§ What you need to do: Turn every line of the material below into a numbered list, skipping blank lines.

Source data:
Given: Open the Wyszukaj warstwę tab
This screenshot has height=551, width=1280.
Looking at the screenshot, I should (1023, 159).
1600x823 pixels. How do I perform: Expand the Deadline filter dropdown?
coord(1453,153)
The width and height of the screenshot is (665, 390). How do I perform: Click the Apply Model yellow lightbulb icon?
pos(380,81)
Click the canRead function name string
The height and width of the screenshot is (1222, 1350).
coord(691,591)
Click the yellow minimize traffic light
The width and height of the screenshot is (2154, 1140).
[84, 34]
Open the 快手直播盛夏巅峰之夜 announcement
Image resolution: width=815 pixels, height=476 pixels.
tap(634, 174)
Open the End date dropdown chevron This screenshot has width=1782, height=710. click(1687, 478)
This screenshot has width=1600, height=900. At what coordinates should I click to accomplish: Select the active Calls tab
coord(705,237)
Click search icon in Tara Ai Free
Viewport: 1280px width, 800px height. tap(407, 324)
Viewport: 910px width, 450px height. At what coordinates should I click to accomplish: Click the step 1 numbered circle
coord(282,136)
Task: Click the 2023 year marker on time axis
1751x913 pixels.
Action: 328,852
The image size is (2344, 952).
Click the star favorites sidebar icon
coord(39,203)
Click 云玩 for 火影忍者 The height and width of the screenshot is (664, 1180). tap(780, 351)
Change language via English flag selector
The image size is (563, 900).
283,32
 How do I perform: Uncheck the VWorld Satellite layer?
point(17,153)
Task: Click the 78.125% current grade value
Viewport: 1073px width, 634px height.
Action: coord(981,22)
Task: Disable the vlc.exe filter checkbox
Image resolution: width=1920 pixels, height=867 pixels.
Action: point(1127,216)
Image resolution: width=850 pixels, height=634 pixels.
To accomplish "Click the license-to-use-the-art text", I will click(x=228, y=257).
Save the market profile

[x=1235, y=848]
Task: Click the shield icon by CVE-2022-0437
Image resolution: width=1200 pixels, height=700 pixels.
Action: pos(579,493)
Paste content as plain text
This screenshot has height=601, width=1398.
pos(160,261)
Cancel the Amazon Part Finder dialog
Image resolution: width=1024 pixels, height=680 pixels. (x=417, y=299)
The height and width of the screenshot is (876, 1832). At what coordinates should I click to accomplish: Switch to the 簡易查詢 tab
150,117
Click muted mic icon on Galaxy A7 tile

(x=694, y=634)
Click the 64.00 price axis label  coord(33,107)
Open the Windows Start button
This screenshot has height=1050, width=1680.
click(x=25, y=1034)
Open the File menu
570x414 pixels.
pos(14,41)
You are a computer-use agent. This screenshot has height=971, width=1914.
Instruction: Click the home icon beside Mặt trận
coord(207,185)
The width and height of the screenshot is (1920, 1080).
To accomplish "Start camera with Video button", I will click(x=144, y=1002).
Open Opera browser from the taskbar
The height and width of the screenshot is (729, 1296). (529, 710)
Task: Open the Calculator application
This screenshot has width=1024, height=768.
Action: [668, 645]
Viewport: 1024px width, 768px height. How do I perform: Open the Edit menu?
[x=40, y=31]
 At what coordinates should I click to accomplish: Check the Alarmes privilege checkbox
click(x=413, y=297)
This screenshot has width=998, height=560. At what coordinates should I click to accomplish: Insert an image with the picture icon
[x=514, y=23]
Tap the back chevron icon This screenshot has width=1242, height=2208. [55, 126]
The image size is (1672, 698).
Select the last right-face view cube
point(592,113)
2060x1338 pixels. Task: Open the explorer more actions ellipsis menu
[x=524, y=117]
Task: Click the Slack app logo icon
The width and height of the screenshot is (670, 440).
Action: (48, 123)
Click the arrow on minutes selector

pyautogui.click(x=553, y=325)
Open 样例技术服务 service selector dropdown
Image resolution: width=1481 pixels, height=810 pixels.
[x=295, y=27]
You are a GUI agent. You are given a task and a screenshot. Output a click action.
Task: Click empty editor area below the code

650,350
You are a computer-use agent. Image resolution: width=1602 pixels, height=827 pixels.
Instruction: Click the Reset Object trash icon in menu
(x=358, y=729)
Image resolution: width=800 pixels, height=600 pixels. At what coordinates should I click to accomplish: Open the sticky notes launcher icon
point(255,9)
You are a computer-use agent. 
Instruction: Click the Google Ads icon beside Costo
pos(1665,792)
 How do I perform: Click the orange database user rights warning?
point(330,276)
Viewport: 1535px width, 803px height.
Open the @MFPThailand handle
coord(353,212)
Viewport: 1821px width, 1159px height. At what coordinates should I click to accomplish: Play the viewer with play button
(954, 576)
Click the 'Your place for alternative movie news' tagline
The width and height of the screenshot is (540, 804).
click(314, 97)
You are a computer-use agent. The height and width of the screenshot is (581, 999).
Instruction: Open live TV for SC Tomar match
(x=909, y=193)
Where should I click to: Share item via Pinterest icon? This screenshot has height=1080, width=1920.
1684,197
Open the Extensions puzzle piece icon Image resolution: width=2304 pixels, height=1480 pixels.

§ Correct answer:
1. Given: Open the Wyszukaj warstwę tab
2. This screenshot has height=551, width=1280.
3. Looking at the screenshot, I should (1023, 159).
4. 1600x823 pixels. How do I perform: Expand the Deadline filter dropdown?
5. coord(1453,153)
6. The width and height of the screenshot is (665, 390). How do I perform: Click the Apply Model yellow lightbulb icon?
7. pos(380,81)
8. Click the canRead function name string
9. The height and width of the screenshot is (1222, 1350).
10. coord(691,591)
11. Click the yellow minimize traffic light
12. The width and height of the screenshot is (2154, 1140).
13. [84, 34]
14. Open the 快手直播盛夏巅峰之夜 announcement
15. Image resolution: width=815 pixels, height=476 pixels.
16. tap(634, 174)
17. Open the End date dropdown chevron This screenshot has width=1782, height=710. click(1687, 478)
18. This screenshot has width=1600, height=900. At what coordinates should I click to accomplish: Select the active Calls tab
19. coord(705,237)
20. Click search icon in Tara Ai Free
21. Viewport: 1280px width, 800px height. tap(407, 324)
22. Viewport: 910px width, 450px height. At what coordinates should I click to accomplish: Click the step 1 numbered circle
23. coord(282,136)
24. Task: Click the 2023 year marker on time axis
25. 1751x913 pixels.
26. Action: 328,852
27. The image size is (2344, 952).
28. Click the star favorites sidebar icon
29. coord(39,203)
30. Click 云玩 for 火影忍者 The height and width of the screenshot is (664, 1180). tap(780, 351)
31. Change language via English flag selector
32. The image size is (563, 900).
33. 283,32
34.  How do I perform: Uncheck the VWorld Satellite layer?
35. point(17,153)
36. Task: Click the 78.125% current grade value
37. Viewport: 1073px width, 634px height.
38. Action: coord(981,22)
39. Task: Disable the vlc.exe filter checkbox
40. Image resolution: width=1920 pixels, height=867 pixels.
41. Action: point(1127,216)
42. Image resolution: width=850 pixels, height=634 pixels.
43. To accomplish "Click the license-to-use-the-art text", I will click(x=228, y=257).
44. Save the market profile
45. [x=1235, y=848]
46. Task: Click the shield icon by CVE-2022-0437
47. Image resolution: width=1200 pixels, height=700 pixels.
48. Action: pos(579,493)
49. Paste content as plain text
50. This screenshot has height=601, width=1398.
51. pos(160,261)
52. Cancel the Amazon Part Finder dialog
53. Image resolution: width=1024 pixels, height=680 pixels. (x=417, y=299)
54. The height and width of the screenshot is (876, 1832). At what coordinates should I click to accomplish: Switch to the 簡易查詢 tab
55. 150,117
56. Click muted mic icon on Galaxy A7 tile
57. (x=694, y=634)
58. Click the 64.00 price axis label  coord(33,107)
59. Open the Windows Start button
60. This screenshot has height=1050, width=1680.
61. click(x=25, y=1034)
62. Open the File menu
63. 570x414 pixels.
64. pos(14,41)
65. You are a computer-use agent. This screenshot has height=971, width=1914.
66. Instruction: Click the home icon beside Mặt trận
67. coord(207,185)
68. The width and height of the screenshot is (1920, 1080).
69. To accomplish "Start camera with Video button", I will click(x=144, y=1002).
70. Open Opera browser from the taskbar
71. The height and width of the screenshot is (729, 1296). (529, 710)
72. Task: Open the Calculator application
73. This screenshot has width=1024, height=768.
74. Action: [668, 645]
75. Viewport: 1024px width, 768px height. How do I perform: Open the Edit menu?
76. [x=40, y=31]
77.  At what coordinates should I click to accomplish: Check the Alarmes privilege checkbox
78. click(x=413, y=297)
79. This screenshot has width=998, height=560. At what coordinates should I click to accomplish: Insert an image with the picture icon
80. [x=514, y=23]
81. Tap the back chevron icon This screenshot has width=1242, height=2208. [55, 126]
82. The image size is (1672, 698).
83. Select the last right-face view cube
84. point(592,113)
85. 2060x1338 pixels. Task: Open the explorer more actions ellipsis menu
86. [x=524, y=117]
87. Task: Click the Slack app logo icon
88. The width and height of the screenshot is (670, 440).
89. Action: (48, 123)
90. Click the arrow on minutes selector
91. pyautogui.click(x=553, y=325)
92. Open 样例技术服务 service selector dropdown
93. Image resolution: width=1481 pixels, height=810 pixels.
94. [x=295, y=27]
95. You are a GUI agent. You are given a task and a screenshot. Output a click action.
96. Task: Click empty editor area below the code
97. 650,350
98. You are a computer-use agent. Image resolution: width=1602 pixels, height=827 pixels.
99. Instruction: Click the Reset Object trash icon in menu
100. (x=358, y=729)
101. Image resolution: width=800 pixels, height=600 pixels. At what coordinates should I click to accomplish: Open the sticky notes launcher icon
102. point(255,9)
103. You are a computer-use agent. 
104. Instruction: Click the Google Ads icon beside Costo
105. pos(1665,792)
106.  How do I perform: Click the orange database user rights warning?
107. point(330,276)
108. Viewport: 1535px width, 803px height.
109. Open the @MFPThailand handle
110. coord(353,212)
111. Viewport: 1821px width, 1159px height. At what coordinates should I click to accomplish: Play the viewer with play button
112. (954, 576)
113. Click the 'Your place for alternative movie news' tagline
114. The width and height of the screenshot is (540, 804).
115. click(314, 97)
116. You are a computer-use agent. The height and width of the screenshot is (581, 999).
117. Instruction: Open live TV for SC Tomar match
118. (x=909, y=193)
119. Where should I click to: Share item via Pinterest icon? This screenshot has height=1080, width=1920.
120. 1684,197
121. Open the Extensions puzzle piece icon Image resolution: width=2304 pixels, height=1480 pixels.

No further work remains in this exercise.